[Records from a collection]
::::::::::

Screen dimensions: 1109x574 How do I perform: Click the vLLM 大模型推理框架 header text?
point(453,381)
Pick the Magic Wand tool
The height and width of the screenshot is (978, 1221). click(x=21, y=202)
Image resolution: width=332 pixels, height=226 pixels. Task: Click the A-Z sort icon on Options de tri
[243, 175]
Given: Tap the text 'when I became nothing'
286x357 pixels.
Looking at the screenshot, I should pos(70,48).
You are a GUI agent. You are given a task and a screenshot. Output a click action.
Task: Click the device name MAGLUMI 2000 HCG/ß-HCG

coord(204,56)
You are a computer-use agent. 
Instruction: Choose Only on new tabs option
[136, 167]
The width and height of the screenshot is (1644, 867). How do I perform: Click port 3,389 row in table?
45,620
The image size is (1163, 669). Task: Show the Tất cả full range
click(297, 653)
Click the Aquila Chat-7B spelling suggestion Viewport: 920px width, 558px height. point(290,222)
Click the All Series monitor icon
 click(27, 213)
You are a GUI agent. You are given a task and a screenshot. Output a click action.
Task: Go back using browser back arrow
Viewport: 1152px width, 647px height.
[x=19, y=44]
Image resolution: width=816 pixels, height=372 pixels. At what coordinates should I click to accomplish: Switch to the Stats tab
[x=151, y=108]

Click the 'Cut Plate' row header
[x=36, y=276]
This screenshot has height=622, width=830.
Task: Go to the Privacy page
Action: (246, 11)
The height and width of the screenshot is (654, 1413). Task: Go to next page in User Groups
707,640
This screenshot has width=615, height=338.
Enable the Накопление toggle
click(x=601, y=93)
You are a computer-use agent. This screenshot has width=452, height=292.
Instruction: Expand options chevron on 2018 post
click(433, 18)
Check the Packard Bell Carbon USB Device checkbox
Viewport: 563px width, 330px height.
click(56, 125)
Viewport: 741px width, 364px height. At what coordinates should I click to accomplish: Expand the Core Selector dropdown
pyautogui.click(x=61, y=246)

::::::::::

» DIRECTIONS
Tell me how many lines of the records include the word "agent", and say nothing else.

» SOLUTION TO THIS PROBLEM
4